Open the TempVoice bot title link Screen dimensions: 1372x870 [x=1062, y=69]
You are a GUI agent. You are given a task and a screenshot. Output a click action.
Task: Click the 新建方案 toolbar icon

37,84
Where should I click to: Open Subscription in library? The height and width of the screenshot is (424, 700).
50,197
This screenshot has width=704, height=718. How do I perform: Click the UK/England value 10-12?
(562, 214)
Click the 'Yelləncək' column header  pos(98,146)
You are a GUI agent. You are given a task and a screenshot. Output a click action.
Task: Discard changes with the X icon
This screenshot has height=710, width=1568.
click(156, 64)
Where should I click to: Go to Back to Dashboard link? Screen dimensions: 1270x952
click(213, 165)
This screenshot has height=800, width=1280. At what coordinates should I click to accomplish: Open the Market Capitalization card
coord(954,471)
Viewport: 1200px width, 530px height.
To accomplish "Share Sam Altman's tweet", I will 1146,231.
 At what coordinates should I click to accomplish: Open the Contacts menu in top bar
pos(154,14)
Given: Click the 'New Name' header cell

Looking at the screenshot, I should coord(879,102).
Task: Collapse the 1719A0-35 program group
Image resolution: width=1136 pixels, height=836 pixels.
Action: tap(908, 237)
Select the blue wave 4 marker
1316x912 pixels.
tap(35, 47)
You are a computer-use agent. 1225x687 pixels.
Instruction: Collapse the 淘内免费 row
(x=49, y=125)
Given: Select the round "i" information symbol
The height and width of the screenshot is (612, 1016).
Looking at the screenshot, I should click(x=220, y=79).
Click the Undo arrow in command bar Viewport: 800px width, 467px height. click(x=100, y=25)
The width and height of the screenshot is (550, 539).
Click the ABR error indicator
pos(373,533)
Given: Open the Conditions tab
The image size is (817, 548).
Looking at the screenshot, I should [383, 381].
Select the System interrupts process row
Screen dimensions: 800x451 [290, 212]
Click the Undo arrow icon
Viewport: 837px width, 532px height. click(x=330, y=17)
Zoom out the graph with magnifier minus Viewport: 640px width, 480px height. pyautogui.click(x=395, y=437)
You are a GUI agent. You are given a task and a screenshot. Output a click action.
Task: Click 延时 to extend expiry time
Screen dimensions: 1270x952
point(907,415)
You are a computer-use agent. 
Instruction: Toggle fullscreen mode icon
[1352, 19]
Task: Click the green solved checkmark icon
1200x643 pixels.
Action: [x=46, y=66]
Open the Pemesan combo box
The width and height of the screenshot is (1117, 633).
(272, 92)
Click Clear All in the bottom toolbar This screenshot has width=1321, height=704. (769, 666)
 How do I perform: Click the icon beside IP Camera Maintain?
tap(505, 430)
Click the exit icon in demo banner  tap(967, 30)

= = = =

WHAT IS ASKED
Copy out the rows above again, putting "desktop agent" wherever "GUI agent" appears and leaving everything else unchanged.

RESPONSE FOR THIS EXERCISE
Open the TempVoice bot title link Screen dimensions: 1372x870 [x=1062, y=69]
You are a desktop agent. You are given a task and a screenshot. Output a click action.
Task: Click the 新建方案 toolbar icon

37,84
Where should I click to: Open Subscription in library? The height and width of the screenshot is (424, 700).
50,197
This screenshot has width=704, height=718. How do I perform: Click the UK/England value 10-12?
(562, 214)
Click the 'Yelləncək' column header  pos(98,146)
You are a desktop agent. You are given a task and a screenshot. Output a click action.
Task: Discard changes with the X icon
This screenshot has height=710, width=1568.
click(156, 64)
Where should I click to: Go to Back to Dashboard link? Screen dimensions: 1270x952
click(213, 165)
This screenshot has height=800, width=1280. At what coordinates should I click to accomplish: Open the Market Capitalization card
coord(954,471)
Viewport: 1200px width, 530px height.
To accomplish "Share Sam Altman's tweet", I will 1146,231.
 At what coordinates should I click to accomplish: Open the Contacts menu in top bar
pos(154,14)
Given: Click the 'New Name' header cell

Looking at the screenshot, I should coord(879,102).
Task: Collapse the 1719A0-35 program group
Image resolution: width=1136 pixels, height=836 pixels.
Action: tap(908, 237)
Select the blue wave 4 marker
1316x912 pixels.
tap(35, 47)
You are a computer-use agent. 1225x687 pixels.
Instruction: Collapse the 淘内免费 row
(x=49, y=125)
Given: Select the round "i" information symbol
The height and width of the screenshot is (612, 1016).
Looking at the screenshot, I should click(x=220, y=79).
Click the Undo arrow in command bar Viewport: 800px width, 467px height. click(x=100, y=25)
The width and height of the screenshot is (550, 539).
Click the ABR error indicator
pos(373,533)
Given: Open the Conditions tab
The image size is (817, 548).
Looking at the screenshot, I should [383, 381].
Select the System interrupts process row
Screen dimensions: 800x451 [290, 212]
Click the Undo arrow icon
Viewport: 837px width, 532px height. click(x=330, y=17)
Zoom out the graph with magnifier minus Viewport: 640px width, 480px height. pyautogui.click(x=395, y=437)
You are a desktop agent. You are given a task and a screenshot. Output a click action.
Task: Click 延时 to extend expiry time
Screen dimensions: 1270x952
point(907,415)
You are a computer-use agent. 
Instruction: Toggle fullscreen mode icon
[1352, 19]
Task: Click the green solved checkmark icon
1200x643 pixels.
Action: [x=46, y=66]
Open the Pemesan combo box
The width and height of the screenshot is (1117, 633).
(272, 92)
Click Clear All in the bottom toolbar This screenshot has width=1321, height=704. (769, 666)
 How do I perform: Click the icon beside IP Camera Maintain?
tap(505, 430)
Click the exit icon in demo banner  tap(967, 30)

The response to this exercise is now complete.